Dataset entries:
* * *

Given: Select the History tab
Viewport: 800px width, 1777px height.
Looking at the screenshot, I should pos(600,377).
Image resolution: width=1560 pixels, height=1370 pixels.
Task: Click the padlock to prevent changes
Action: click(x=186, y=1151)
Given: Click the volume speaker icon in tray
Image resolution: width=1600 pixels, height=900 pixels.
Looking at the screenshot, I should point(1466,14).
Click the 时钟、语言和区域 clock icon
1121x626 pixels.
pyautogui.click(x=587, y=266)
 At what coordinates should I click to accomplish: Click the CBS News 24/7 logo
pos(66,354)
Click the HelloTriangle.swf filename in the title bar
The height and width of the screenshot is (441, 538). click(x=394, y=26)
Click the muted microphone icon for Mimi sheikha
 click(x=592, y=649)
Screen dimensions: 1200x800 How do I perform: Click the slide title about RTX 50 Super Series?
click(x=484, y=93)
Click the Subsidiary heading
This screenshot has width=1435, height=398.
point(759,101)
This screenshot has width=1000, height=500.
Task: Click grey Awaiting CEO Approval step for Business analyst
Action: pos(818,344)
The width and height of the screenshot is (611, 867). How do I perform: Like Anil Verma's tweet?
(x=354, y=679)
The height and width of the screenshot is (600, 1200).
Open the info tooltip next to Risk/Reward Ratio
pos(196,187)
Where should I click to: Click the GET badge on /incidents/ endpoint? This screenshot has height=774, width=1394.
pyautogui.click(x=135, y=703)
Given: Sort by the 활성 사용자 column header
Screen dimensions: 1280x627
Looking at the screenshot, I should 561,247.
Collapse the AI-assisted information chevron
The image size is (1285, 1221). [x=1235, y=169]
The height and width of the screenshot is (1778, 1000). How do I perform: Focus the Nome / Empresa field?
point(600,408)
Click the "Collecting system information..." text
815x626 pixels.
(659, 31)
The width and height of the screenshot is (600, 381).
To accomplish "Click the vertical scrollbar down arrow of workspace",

* * *

» What is being asked: Output each entry exactly. Leave none out.

» Solution to this exercise:
Given: Select the History tab
Viewport: 800px width, 1777px height.
Looking at the screenshot, I should pos(600,377).
Image resolution: width=1560 pixels, height=1370 pixels.
Task: Click the padlock to prevent changes
Action: click(x=186, y=1151)
Given: Click the volume speaker icon in tray
Image resolution: width=1600 pixels, height=900 pixels.
Looking at the screenshot, I should point(1466,14).
Click the 时钟、语言和区域 clock icon
1121x626 pixels.
pyautogui.click(x=587, y=266)
 At what coordinates should I click to accomplish: Click the CBS News 24/7 logo
pos(66,354)
Click the HelloTriangle.swf filename in the title bar
The height and width of the screenshot is (441, 538). click(x=394, y=26)
Click the muted microphone icon for Mimi sheikha
 click(x=592, y=649)
Screen dimensions: 1200x800 How do I perform: Click the slide title about RTX 50 Super Series?
click(x=484, y=93)
Click the Subsidiary heading
This screenshot has width=1435, height=398.
point(759,101)
This screenshot has width=1000, height=500.
Task: Click grey Awaiting CEO Approval step for Business analyst
Action: pos(818,344)
The width and height of the screenshot is (611, 867). How do I perform: Like Anil Verma's tweet?
(x=354, y=679)
The height and width of the screenshot is (600, 1200).
Open the info tooltip next to Risk/Reward Ratio
pos(196,187)
Where should I click to: Click the GET badge on /incidents/ endpoint? This screenshot has height=774, width=1394.
pyautogui.click(x=135, y=703)
Given: Sort by the 활성 사용자 column header
Screen dimensions: 1280x627
Looking at the screenshot, I should 561,247.
Collapse the AI-assisted information chevron
The image size is (1285, 1221). [x=1235, y=169]
The height and width of the screenshot is (1778, 1000). How do I perform: Focus the Nome / Empresa field?
point(600,408)
Click the "Collecting system information..." text
815x626 pixels.
(659, 31)
The width and height of the screenshot is (600, 381).
To accomplish "Click the vertical scrollbar down arrow of workspace",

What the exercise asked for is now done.